* WHAT YOU HAVE TO DO:
What is needed is an exact transcription of the line containing "This screenshot has" and every line after it through the end of the entries below, with no pictures.

Stored data:
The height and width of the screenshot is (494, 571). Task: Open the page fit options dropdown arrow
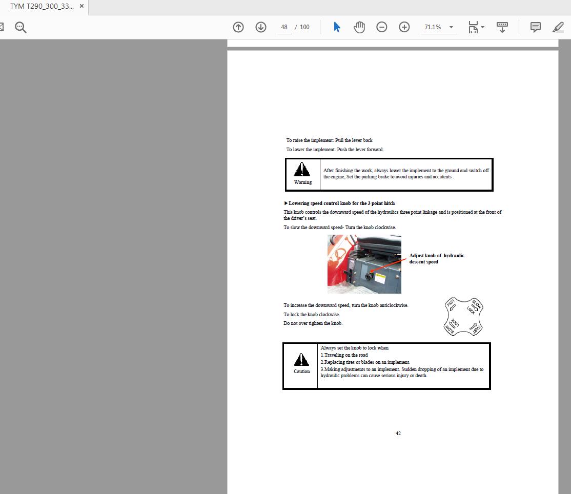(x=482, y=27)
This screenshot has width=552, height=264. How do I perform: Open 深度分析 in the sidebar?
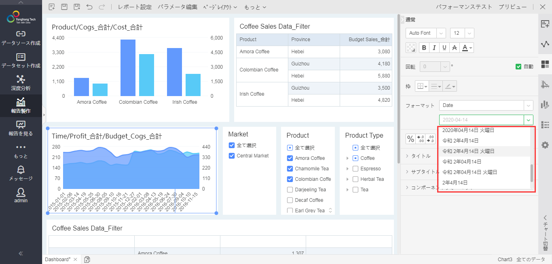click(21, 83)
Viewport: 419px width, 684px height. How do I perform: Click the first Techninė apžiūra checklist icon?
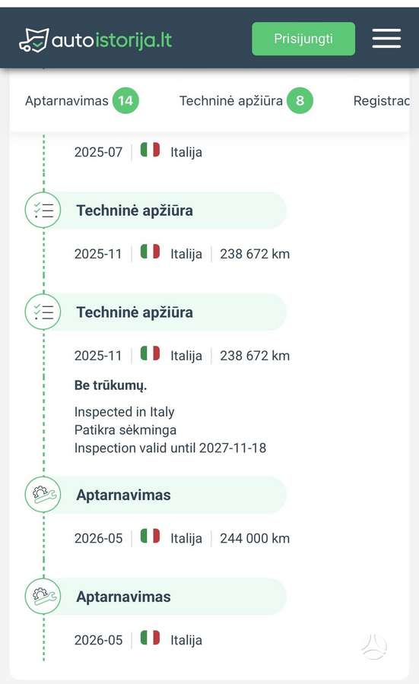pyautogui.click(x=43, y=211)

* TASK RESPONSE:
This screenshot has width=552, height=264. How do I perform: Open 深度分析 in the sidebar?
click(21, 83)
Viewport: 419px width, 684px height. How do I perform: Click the first Techninė apžiūra checklist icon?
pyautogui.click(x=43, y=211)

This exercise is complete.